Source data:
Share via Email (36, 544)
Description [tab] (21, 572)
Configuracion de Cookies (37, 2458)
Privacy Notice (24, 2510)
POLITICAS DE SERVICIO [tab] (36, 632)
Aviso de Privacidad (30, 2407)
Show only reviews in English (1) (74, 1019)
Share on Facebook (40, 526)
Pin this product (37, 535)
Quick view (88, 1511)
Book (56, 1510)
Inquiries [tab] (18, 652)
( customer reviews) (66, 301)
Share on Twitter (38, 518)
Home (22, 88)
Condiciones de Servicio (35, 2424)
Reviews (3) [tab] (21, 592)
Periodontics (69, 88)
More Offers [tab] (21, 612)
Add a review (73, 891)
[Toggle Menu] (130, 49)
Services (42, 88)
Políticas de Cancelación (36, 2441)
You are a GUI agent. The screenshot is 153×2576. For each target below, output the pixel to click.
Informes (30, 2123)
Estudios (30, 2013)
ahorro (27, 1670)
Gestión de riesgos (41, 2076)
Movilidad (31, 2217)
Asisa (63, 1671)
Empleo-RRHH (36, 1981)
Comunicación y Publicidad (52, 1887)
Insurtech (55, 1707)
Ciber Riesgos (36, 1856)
---
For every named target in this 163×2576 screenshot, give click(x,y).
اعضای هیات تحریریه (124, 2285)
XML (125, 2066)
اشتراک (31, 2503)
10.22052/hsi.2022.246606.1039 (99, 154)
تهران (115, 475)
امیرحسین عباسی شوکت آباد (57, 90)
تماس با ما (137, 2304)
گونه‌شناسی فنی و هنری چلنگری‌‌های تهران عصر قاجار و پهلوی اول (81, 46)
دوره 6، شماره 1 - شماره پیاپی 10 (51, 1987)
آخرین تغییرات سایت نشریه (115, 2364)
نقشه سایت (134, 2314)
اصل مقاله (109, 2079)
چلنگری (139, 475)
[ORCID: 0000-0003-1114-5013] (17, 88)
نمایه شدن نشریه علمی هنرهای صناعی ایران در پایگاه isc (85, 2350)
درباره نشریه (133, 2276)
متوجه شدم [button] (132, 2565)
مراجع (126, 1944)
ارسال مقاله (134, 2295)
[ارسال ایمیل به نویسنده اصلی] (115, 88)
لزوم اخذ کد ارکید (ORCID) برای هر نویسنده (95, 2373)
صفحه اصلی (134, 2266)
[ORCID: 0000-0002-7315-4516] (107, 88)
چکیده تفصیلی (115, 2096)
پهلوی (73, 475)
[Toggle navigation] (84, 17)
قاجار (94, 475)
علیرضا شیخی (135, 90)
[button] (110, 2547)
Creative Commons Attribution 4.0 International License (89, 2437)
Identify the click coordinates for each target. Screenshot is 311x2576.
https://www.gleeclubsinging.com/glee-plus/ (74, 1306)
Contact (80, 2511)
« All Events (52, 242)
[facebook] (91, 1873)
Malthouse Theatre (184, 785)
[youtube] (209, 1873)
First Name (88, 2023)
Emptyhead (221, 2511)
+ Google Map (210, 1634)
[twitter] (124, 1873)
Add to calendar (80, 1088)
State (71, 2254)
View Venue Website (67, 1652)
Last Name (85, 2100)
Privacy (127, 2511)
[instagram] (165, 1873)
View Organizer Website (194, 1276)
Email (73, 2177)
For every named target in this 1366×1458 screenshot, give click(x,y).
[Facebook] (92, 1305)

WHAT NEEDS TO BE DONE:
Exactly the lines above from the one with "For every named target in this 1366×1458" to the one with "[Facebook] (92, 1305)", both included, are to be quoted; leave the rest out.

PROBLEM SOLUTION:
For every named target in this 1366×1458 screenshot, give click(x,y).
[Facebook] (92, 1305)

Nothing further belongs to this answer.